Читаем Две маски полностью

Сомнѣнья для меня не оставалось. Точно ножомъ рѣзало меня по сердцу…

А Мирра, — Мирра что же? допрашивалъ я себя.

Тысячи мелочей, пропущенныхъ мною доселѣ безъ вниманія, воскресали въ моей памяти.
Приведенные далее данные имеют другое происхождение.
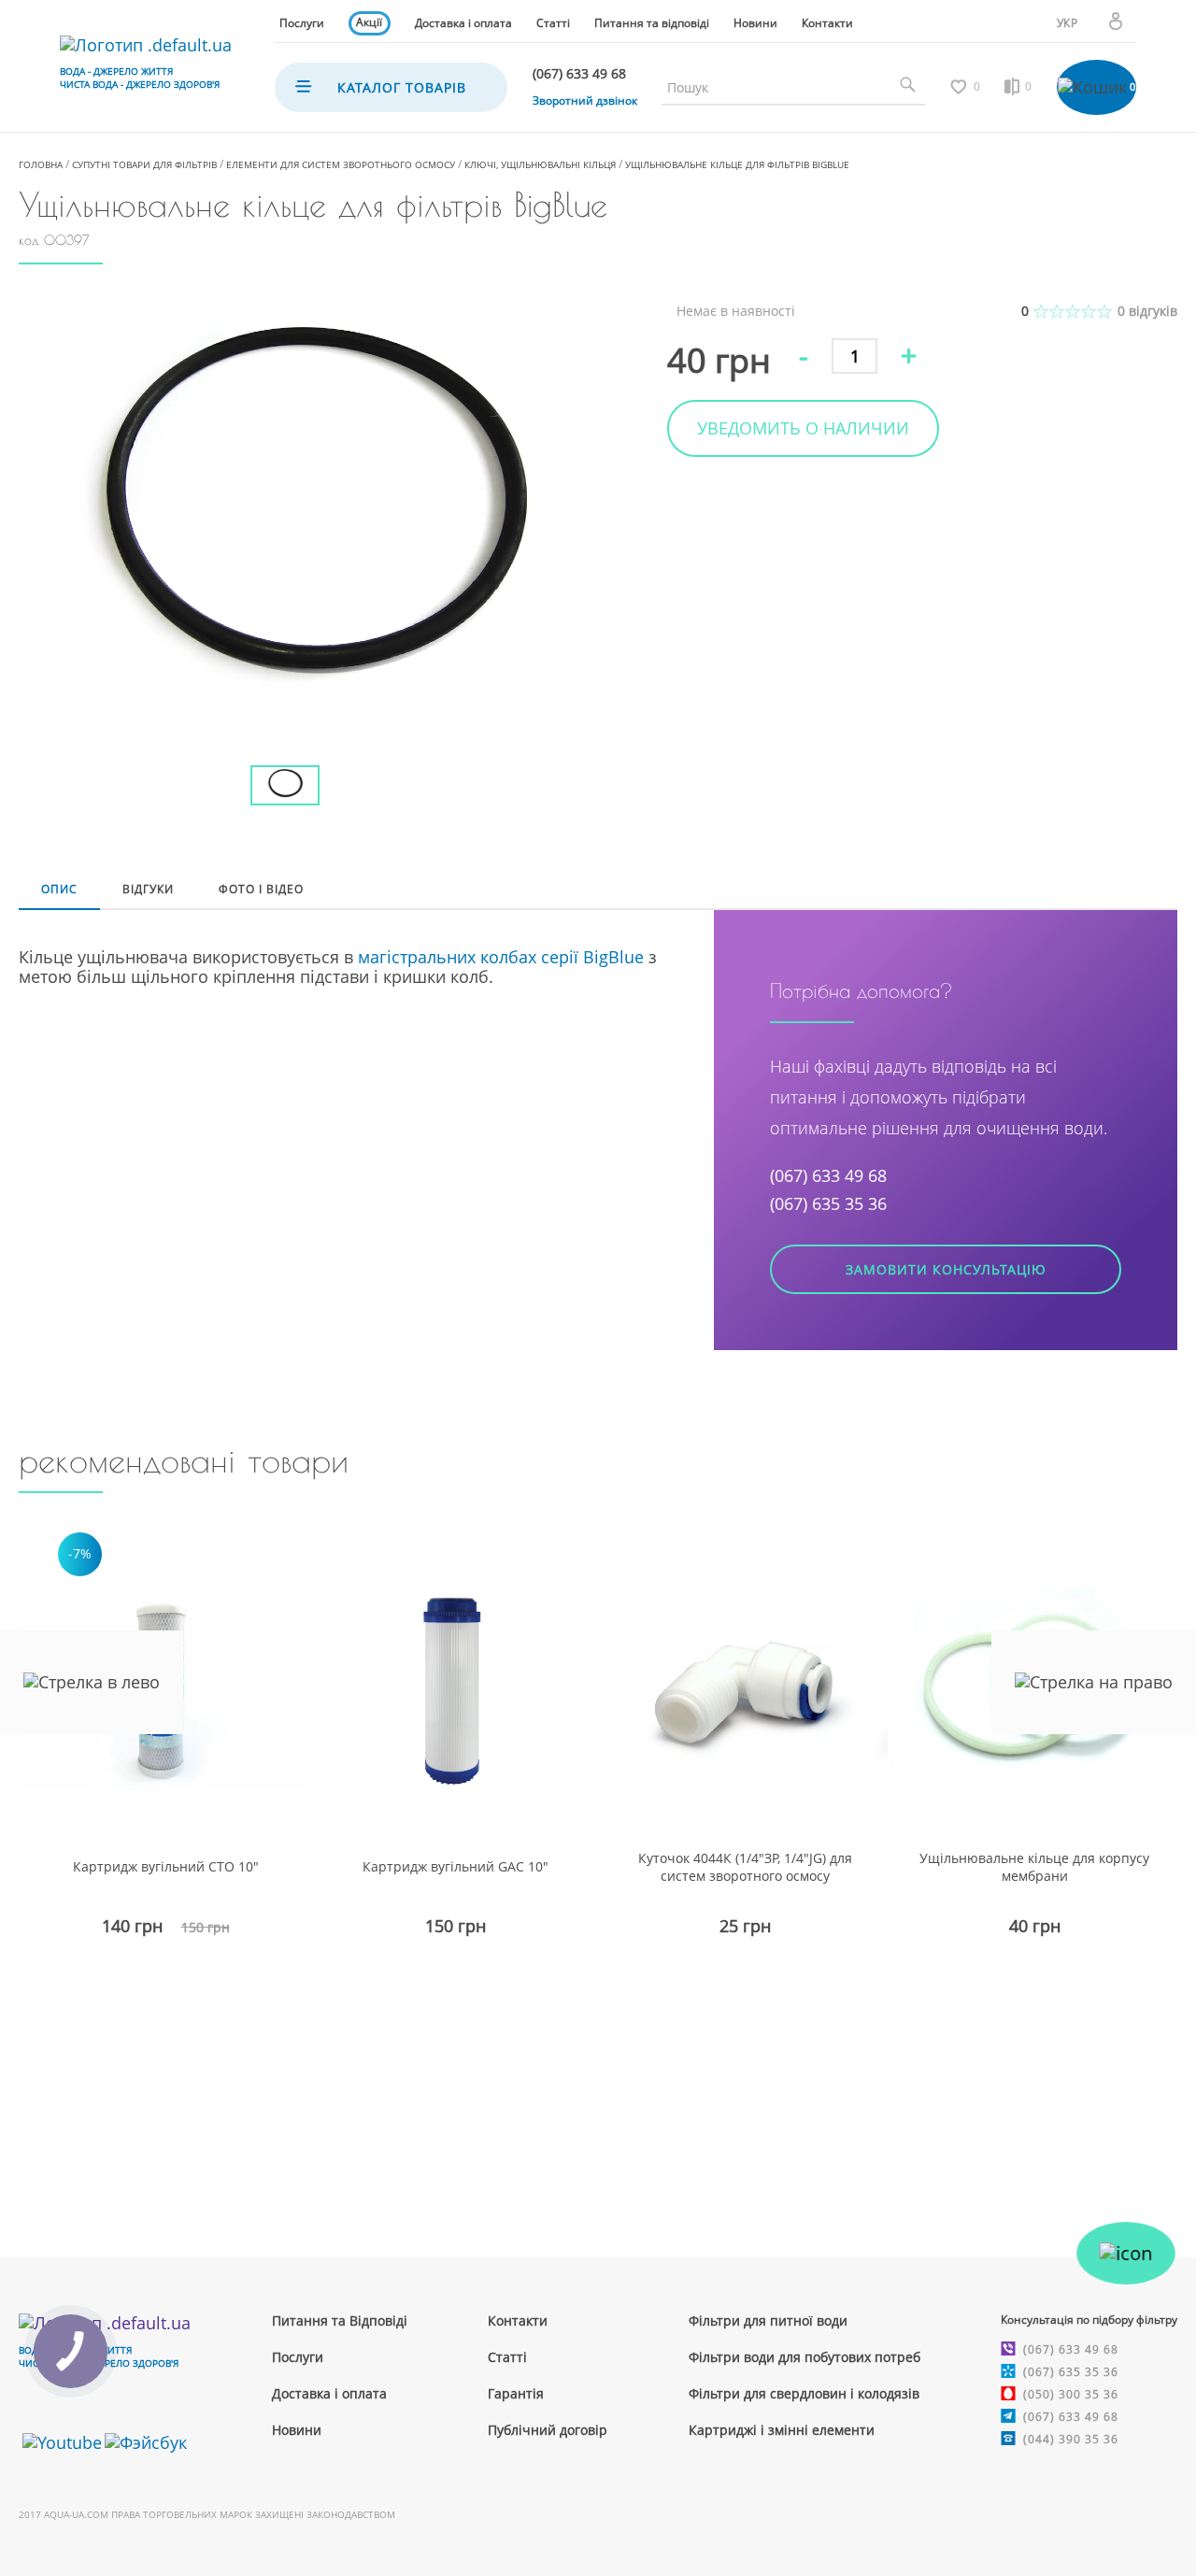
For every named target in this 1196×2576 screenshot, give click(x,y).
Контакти (827, 23)
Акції (369, 22)
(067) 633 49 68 (828, 1175)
Во-первыхъ, ея туманные глаза, какъ будто потемнѣли за послѣднее время, — да, синѣе, глубже стали, — я это замѣтилъ недавно и пораженъ былъ этимъ, помню; въ ихъ зрачкахъ теперь переливались какія-то горячія струйки, что-то разумѣющее и счастливое будто сказывалось въ нихъ иной разъ… И улыбка стала иная, — не та, прежняя ея, словно отрѣшенная отъ всякой внутренней радости улыбка, которую тотъ же Гордонъ опредѣлилъ ей однажды, шутя, стариннымъ французскимъ выраженіемъ: rien ne m'est plue, plue ne m'est rien! "He скажу никому, что у меня на душѣ", казалось, говорила эта теперь чуть не лукавая улыбка. И съ этимъ словно воскресшимъ въ жизни взглядомъ, съ этими по-нову улыбавшимися устами, она уже глядѣла на Гордона, не подходила, какъ прежде, слушать его игру, опираясь обоими локтями на доску фортепіано и неотступно воззрясь ему въ лицо, когда онъ садился за инструментъ. Она теперь уходила подальше отъ него, въ темный уголъ залы, и, закрывъ глаза своею блѣдною рукой или уткнувшись въ кипсекъ, слушала его, недвижная какъ мраморъ… И рѣже она теперь говорила съ Гордономъ, но, когда это случалось, что-то неуловимое, смятенное и разнѣженное звучало въ ея голосѣ, что-то, что сама она словно старалась — и не могла — побороть…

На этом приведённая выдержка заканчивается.